In comparison to the first cellulose synthase operon, the role of bcsII has not been extensively studied and only putatively assigned to the synthesis of amorphous, acylated cellulose. The evidence supporting this hypothesis was, however, lacking.

In this study we aimed to gain a deeper insight into the function of bcsII. First, by taking the advantage of the accumulated genomic sequences of the genus, we compared the conservation of this operon. We found that this operon is present in every Komagataeibacter genome; however, its structure differs depending on the species. We discovered that in K. rhaeticus and K. medellinensis, this operon is associated with kps genes, which are involved in extracellular matrix formation. Association with these genes supports the observation of M. Bimmer et al. that bcsII is responsible for the synthesis of polymer that is attached to the bacterial cell. Further sequence similarity analyses have shown that the proteins encoded by bcsII are quite unique to the Komagataeibacter genus. For BcsX, relatively high sequence similarity was found with the WssF protein of P. fluorescens SBW25, which was confirmed to be important for the synthesis of acetylated cellulose. Our study revealed for the first time the presence of another gene, bcsZ, which directly follows bcsII.

We further found that the expression of bcsX and bcsY, unlike that of bcsZ, was positively regulated in the medium containing ethanol, which are the conditions promoting cellulose biosynthesis in K. xylinus E25. This can suggest that there may be a positive regulatory connection between the cellulose biosynthesis pathway and the expression of bcsX and bcsY. The opposite seems to be the case for bcsZ; however, more expression profiles are needed to confirm the coupling of bcsII genes’ expression with cellulose synthesis.

By focusing on the protein products of the bcsII operon we found that both BcsX and BcsZ contain domains belonging to the SGNH/GDSL family, which is characteristic to serine esterases. Their pairwise sequence similarity was, however, low, which suggests that these enzymes may play different roles. Based on the homology search of BcsZ’s predicted 3D structure, we found that, apart from the SGNH/GDSL domain, the middle part of this protein has a lectin-like fold that is similar to human thrombospondin, which mediates cell-to-cell and cell-to-matrix interactions by recognizing carbohydrate patterns. We therefore postulate that BcsZ may play a similar role in the attachment of Komagataeibacter cells to the acylated and the crystalline cellulose. The prediction of the signal peptide at the N-terminus of BcsZ further suggests that this enzyme functions outside of the cell.

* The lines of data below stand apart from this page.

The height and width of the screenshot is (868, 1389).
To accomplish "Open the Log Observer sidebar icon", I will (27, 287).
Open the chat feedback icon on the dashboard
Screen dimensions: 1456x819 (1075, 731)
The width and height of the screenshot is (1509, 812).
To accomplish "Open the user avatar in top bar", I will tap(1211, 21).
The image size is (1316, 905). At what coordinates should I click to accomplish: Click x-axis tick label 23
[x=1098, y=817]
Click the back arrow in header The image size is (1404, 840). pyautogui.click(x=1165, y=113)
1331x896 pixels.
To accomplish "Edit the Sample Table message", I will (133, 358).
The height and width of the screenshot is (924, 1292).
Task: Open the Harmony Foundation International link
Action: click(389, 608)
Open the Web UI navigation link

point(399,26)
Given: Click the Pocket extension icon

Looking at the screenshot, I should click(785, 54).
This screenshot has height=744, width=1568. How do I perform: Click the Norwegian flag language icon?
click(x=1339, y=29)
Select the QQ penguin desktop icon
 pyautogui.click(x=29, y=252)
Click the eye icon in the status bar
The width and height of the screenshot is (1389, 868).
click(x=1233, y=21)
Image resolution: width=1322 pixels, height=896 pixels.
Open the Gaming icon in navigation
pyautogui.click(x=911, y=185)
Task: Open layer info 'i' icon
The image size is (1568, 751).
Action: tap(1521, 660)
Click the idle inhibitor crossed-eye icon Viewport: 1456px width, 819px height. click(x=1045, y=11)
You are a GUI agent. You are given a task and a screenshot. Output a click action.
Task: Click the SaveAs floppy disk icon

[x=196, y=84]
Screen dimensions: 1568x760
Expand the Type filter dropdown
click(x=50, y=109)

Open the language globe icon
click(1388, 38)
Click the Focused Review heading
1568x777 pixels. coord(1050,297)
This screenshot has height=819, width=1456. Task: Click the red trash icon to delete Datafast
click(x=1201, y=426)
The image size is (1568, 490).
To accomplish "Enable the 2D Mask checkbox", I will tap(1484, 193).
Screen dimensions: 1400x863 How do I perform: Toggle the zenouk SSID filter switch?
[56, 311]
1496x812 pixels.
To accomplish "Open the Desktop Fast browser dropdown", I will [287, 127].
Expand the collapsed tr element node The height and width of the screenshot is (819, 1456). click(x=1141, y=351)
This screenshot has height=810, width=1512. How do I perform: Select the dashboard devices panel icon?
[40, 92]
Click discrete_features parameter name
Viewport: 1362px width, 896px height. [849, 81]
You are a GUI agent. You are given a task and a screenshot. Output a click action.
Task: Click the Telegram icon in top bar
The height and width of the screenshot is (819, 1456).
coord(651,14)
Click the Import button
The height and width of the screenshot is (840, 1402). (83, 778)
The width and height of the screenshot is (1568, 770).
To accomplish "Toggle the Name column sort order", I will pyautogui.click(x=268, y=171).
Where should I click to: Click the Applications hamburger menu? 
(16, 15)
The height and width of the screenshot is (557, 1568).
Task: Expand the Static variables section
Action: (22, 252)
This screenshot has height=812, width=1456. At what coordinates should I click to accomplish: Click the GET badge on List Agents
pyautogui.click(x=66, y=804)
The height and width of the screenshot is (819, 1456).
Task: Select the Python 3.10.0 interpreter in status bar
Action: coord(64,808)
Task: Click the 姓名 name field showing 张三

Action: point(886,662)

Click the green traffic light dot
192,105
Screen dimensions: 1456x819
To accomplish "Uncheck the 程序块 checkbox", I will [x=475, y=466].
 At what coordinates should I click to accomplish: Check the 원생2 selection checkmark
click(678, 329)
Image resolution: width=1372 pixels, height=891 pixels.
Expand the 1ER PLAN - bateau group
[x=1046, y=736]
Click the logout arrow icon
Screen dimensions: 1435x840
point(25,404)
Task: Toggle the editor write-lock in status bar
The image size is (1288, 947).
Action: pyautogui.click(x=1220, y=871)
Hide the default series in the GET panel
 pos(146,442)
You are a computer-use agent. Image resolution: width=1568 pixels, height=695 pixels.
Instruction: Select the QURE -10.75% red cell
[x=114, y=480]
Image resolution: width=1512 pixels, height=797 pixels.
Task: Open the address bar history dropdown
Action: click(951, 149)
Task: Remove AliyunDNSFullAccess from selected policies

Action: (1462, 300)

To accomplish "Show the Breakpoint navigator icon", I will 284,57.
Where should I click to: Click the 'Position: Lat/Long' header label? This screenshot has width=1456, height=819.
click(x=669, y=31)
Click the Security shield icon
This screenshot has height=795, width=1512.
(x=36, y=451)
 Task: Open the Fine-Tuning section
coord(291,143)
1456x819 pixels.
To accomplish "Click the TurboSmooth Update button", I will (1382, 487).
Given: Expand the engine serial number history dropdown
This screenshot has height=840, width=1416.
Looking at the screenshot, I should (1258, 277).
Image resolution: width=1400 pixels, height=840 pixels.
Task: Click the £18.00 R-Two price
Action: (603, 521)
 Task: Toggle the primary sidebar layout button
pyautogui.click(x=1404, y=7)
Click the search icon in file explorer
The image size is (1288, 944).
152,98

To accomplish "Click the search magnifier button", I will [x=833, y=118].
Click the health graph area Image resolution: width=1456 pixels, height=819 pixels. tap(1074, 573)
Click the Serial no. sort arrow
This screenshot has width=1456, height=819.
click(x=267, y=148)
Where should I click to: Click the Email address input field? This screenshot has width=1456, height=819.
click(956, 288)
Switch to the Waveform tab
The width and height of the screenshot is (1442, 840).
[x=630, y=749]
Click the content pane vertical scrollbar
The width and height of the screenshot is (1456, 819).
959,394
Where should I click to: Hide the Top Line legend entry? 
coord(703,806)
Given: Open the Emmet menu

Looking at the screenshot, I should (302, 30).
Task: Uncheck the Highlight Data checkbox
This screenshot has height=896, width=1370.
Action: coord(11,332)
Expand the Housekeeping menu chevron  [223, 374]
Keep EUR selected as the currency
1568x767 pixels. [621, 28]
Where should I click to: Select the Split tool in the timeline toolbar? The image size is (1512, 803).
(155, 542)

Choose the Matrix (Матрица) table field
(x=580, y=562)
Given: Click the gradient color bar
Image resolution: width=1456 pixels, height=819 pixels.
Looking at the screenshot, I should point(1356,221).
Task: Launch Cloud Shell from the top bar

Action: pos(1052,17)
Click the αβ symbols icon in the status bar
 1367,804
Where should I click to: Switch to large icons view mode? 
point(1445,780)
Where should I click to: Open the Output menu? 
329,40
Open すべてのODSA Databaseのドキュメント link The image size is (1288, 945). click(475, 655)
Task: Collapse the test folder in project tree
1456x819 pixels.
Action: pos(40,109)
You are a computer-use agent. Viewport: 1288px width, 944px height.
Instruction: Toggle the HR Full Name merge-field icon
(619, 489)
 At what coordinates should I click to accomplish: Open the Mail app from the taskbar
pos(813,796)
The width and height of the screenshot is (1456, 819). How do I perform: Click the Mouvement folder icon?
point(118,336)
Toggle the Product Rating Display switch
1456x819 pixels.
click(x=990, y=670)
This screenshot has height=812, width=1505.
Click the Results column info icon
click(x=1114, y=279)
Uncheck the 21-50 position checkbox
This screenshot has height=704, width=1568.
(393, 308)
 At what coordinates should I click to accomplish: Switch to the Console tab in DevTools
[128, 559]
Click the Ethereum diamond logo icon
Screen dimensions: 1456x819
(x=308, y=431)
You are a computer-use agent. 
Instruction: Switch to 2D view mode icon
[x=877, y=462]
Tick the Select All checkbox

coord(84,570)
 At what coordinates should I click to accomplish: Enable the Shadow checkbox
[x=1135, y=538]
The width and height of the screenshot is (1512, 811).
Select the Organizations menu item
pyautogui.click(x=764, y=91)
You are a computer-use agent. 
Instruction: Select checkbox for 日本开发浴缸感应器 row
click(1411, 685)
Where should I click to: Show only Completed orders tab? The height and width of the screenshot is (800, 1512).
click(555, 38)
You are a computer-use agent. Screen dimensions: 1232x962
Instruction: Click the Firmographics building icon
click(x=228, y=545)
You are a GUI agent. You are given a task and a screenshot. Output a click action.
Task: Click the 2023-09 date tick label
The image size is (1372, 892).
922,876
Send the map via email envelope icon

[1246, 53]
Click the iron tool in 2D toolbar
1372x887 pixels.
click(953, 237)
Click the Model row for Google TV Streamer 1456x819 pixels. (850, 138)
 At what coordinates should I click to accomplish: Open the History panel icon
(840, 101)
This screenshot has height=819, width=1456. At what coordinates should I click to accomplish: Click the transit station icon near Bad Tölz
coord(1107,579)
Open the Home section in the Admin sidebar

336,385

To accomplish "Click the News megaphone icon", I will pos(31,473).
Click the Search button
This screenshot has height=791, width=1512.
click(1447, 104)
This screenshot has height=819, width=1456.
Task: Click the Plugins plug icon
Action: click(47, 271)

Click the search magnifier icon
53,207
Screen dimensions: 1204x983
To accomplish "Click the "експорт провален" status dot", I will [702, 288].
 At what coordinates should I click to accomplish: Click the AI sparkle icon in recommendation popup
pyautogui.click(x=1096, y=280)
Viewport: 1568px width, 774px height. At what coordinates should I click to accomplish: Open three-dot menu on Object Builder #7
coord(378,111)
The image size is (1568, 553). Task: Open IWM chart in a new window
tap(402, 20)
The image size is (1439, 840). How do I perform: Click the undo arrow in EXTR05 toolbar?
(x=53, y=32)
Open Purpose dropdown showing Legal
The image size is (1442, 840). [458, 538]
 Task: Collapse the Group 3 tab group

In summary, based on the gathered results, we postulate that the role of bcsII is not only the synthesis of the acylated polymer but also regulation of its attachment to the cell surface and to the crystalline cellulose fibers. As suggested previously for this operon, its function may influence colonization of the air–liquid interphase, and, through analogy to WssF function, spreading across solid surfaces. These findings, together with the experimental results of the bcsII operon proteins’ purification and crystallization, constitute a solid base for further studies on their exact function.